Score by Anthony Willis
An appropriately jaunty score which continually repeats the same few themes and motifs but emphasises moments of emotion well and never quite becomes the expected comedy music; it’s rather restrained. An organ can be heard at certain moments.
Brand new audio commentary by film historian and writer David Kalat
Kalat brings up another rarely scene-specific – and in fact not even that film-specific – commentary that’s nonetheless usually interesting because of his slightly conversational style of talking. His main theme is why Denny and this movie haven’t been celebrated, especially considering how the Big Three of silent comedy have been constantly revered ever since that James Agee article in 1948 said how silent comedy is much better than sound comedy, and the answers he gives are surely the reasons. One I found especially intriguing but rather sad is that Denny was also a serious actor, therefore in the minds of many people less associated with comedy. He also describes the play which he has a very low opinion of, and tells us tells us a lot about Denny’s full life, from being sexually abused at school to pioneering drone planes though not getting the due recognition for the latter.
Limited Edition O-Card slipcase [2000 copies]
1080p presentation on Blu-ray from restorations undertaken by Universal Pictures (20,000 Leagues Under the Sea and What Happened to Jones? restored in 4K, The Calgary Stampede restored in 2K)
20.000 Leagues Under the Sea alternates between looking very clear and sharp for its age, with especially strong blacks, and very faded and scratchy.
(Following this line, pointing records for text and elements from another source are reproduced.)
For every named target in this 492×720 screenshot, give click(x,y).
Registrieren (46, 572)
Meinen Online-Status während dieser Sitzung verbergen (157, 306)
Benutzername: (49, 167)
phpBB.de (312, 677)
Unfortunately, the latter happens most often in the underwater scenes, but it obviously can’t be helped. Eureka present it in black and white, unlike the other two which are mostly sepia with blue for nighttime scenes. There are far fewer rough looking scenes in those, and the contrast is often genuinely brilliant for films this old. Fans of really vintage films should be very happy.
A collector’s booklet featuring new writing on the films
Three more well chosen titles from different genres. These should be easy to get into and enjoy even if you’re not experienced with films this old. Recommended.